-- begin --
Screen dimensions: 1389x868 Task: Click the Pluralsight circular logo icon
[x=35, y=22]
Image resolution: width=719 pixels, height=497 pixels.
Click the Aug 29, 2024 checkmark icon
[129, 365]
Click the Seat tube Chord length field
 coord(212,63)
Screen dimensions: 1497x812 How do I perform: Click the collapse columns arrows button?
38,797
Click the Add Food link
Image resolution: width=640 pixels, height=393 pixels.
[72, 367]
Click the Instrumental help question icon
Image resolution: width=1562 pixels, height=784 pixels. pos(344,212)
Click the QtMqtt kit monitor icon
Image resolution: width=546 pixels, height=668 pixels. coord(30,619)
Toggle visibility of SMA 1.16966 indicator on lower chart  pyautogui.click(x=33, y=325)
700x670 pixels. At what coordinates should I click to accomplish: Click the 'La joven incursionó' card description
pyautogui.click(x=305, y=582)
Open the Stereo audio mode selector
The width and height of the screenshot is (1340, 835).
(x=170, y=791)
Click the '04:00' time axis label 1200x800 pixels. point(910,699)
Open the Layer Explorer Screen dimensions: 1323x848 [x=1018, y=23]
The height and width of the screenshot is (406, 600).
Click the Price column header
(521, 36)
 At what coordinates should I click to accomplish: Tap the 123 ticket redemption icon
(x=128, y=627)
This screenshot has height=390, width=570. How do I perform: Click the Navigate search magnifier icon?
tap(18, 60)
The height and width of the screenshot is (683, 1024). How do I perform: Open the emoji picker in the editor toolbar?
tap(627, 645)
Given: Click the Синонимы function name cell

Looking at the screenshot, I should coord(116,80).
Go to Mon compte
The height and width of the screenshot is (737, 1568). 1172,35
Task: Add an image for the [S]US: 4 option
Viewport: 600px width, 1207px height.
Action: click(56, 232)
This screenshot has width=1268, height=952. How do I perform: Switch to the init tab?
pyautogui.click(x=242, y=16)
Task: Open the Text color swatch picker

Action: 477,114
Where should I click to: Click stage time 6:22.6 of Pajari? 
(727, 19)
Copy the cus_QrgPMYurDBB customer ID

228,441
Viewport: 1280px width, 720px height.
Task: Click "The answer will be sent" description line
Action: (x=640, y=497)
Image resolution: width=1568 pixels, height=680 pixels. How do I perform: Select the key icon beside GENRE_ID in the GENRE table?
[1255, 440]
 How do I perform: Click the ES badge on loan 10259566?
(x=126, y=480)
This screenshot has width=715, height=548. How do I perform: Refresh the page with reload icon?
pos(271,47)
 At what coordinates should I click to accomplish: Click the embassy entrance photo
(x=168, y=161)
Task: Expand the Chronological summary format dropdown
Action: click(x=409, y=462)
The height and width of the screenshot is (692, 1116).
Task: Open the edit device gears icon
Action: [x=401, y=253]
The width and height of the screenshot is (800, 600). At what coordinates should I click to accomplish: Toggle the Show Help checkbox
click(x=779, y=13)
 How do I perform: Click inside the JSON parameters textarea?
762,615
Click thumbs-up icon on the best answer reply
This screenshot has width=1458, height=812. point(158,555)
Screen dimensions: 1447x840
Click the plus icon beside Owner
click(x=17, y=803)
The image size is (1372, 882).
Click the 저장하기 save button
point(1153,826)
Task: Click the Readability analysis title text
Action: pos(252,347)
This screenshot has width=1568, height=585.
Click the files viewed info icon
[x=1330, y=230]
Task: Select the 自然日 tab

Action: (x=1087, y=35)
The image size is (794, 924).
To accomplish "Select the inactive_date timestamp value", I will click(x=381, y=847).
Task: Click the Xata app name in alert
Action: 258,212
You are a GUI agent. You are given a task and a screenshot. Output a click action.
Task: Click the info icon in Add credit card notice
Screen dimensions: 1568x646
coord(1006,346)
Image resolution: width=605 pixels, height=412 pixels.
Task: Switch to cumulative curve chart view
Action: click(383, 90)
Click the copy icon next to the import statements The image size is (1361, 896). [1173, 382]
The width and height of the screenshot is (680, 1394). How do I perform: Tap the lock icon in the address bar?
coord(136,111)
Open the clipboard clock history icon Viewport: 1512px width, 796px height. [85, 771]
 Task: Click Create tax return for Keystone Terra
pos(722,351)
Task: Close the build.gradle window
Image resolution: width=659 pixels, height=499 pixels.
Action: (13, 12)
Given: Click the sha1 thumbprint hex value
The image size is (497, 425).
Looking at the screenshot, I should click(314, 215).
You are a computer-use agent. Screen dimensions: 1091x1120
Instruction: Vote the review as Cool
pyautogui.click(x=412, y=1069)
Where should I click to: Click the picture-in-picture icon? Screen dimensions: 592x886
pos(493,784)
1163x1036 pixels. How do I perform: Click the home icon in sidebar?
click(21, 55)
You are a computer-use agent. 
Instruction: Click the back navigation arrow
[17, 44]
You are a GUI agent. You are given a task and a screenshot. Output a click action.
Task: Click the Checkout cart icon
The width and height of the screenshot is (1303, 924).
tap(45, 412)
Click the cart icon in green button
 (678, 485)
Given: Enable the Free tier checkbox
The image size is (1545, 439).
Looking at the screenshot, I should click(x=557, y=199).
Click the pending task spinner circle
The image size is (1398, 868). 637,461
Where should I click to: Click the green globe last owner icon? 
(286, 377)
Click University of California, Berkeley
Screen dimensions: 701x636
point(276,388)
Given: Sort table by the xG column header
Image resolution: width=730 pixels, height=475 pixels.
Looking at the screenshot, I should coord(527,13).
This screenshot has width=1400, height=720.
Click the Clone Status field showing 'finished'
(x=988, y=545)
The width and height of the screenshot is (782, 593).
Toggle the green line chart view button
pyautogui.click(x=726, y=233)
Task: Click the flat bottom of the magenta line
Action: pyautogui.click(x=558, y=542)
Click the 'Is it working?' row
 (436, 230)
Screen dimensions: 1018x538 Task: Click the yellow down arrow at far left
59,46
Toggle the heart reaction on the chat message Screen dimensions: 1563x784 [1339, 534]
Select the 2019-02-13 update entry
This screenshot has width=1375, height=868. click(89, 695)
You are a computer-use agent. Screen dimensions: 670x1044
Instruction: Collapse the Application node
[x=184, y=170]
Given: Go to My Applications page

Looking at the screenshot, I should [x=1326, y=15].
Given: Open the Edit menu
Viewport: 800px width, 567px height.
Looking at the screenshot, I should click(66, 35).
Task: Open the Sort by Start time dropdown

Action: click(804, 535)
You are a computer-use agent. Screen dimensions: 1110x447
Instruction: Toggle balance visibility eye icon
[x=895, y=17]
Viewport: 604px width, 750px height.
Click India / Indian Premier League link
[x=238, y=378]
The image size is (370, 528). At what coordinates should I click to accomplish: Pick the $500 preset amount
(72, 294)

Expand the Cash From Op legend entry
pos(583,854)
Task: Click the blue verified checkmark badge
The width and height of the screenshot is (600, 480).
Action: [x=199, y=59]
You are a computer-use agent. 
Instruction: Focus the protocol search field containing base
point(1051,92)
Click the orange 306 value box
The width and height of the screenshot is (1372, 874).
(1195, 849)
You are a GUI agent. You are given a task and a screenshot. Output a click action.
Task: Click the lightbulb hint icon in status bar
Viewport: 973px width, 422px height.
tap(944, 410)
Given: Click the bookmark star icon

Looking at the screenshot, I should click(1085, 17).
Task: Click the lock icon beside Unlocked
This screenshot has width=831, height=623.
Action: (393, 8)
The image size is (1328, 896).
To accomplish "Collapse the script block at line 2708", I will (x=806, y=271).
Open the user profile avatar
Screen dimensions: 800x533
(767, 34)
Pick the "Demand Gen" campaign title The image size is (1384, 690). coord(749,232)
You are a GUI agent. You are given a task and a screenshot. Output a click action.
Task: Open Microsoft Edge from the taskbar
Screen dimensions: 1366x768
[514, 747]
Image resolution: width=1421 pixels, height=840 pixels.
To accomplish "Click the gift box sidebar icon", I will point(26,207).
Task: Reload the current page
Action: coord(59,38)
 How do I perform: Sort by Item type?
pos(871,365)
-- end --
Objective
Format the records starting at the line containing "Click the 'Is it working?' row" and ending at the line containing "[x=238, y=378]" as a numbered list, leaving out blank lines.

Result for this task
1. Click the 'Is it working?' row
2.  (436, 230)
3. Screen dimensions: 1018x538 Task: Click the yellow down arrow at far left
4. 59,46
5. Toggle the heart reaction on the chat message Screen dimensions: 1563x784 [1339, 534]
6. Select the 2019-02-13 update entry
7. This screenshot has width=1375, height=868. click(89, 695)
8. You are a computer-use agent. Screen dimensions: 670x1044
9. Instruction: Collapse the Application node
10. [x=184, y=170]
11. Given: Go to My Applications page
12. Looking at the screenshot, I should [x=1326, y=15].
13. Given: Open the Edit menu
14. Viewport: 800px width, 567px height.
15. Looking at the screenshot, I should click(66, 35).
16. Task: Open the Sort by Start time dropdown
17. Action: click(804, 535)
18. You are a computer-use agent. Screen dimensions: 1110x447
19. Instruction: Toggle balance visibility eye icon
20. [x=895, y=17]
21. Viewport: 604px width, 750px height.
22. Click India / Indian Premier League link
23. [x=238, y=378]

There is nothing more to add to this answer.